If you're riding a bike and you see a strange dog:
- Stop the bike.
- Get off the bike on the side away from the dog.
- Keep the bike between you and the dog.
- Back away slowly to an area of safety, perhaps a parked car.
Dogs In Pickups?
...it shouldn't happen!
Don't let your dog travel unsecured in an open pickup truck bed. Dogs can't "hold on" the way humans can, and any sudden start, stop or turn can toss your pet onto the highway. If the impact of hitting the road at a high speed doesn't kill it, oncoming traffic probably will.
There are other hazards to consider. Most dogs love the feeling of wind blowing past their ears at 60 mph, but that wind can seriously irritate mucous membranes and blow pieces of grit into the animal's eye. Insects or flying debris can also lodge in the nasal passages or get sucked up into the windpipe.

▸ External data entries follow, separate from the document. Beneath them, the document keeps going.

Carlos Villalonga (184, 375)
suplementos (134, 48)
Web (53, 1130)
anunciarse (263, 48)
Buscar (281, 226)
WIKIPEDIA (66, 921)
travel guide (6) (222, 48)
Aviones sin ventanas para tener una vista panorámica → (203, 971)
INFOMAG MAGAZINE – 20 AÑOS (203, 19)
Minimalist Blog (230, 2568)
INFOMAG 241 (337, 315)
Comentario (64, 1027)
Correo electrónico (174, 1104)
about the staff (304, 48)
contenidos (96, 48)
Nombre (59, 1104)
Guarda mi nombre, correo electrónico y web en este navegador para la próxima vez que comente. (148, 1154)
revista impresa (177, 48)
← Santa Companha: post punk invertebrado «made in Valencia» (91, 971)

It is safest to allow your dog to ride inside the truck cab, or leave it at home. If it must ride in the back of a truck put the pet inside a crate that will give some protection from the wind and weather, and tie the crate securely to the walls of the truck bed so it cannot slide about or be tossed out of the truck.
When Shelter is Necessary
Lincoln City Ordinance 6.08.200 requires that animals have convenient access to shelter throughout the year. This requirement is defined and interpreted to include the following:
- Any dog kept outside habitually or left outside unattended repeatedly when adults persons are not present on the property must have shelter as described below.
- For circumstances not included in the above, any dog kept outside for more than 30 minutes during inclement weather conditions should have access to an artificial shelter which provides adequate protection for existing and anticipated weather conditions. A responsible dog owner will use good judgement based on weather conditions vs. dog's health, breed, and size.
- All dogs should have access to shade at all times during warm weather.
Dog Shelter Guidelines
- Shelter for a dog is defined and interpreted as a structure having 4 sides including a roof and floor with one side having an entrance. The shelter should be small enough so the dogs body heat will keep him warm and yet be large enough for the dog to stand and turn around. It should protect the dog from temperature extremes and precipitation.
- Bedding material should be maintained, cleaned and replaced as needed. The shelter should be in good condition and not have any nails or other protruding objects. A shelter having insulated walls is ideal and recommended.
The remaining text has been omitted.